Collected data entries
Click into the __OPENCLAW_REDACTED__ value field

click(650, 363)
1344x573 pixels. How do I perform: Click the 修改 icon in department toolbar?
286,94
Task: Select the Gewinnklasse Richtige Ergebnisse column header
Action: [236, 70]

> [WHAT IS REQUIRED] Would you transcribe every entry exactly, leaving nothing out?

> [OUTPUT OF THE TASK]
Click into the __OPENCLAW_REDACTED__ value field

click(650, 363)
1344x573 pixels. How do I perform: Click the 修改 icon in department toolbar?
286,94
Task: Select the Gewinnklasse Richtige Ergebnisse column header
Action: [236, 70]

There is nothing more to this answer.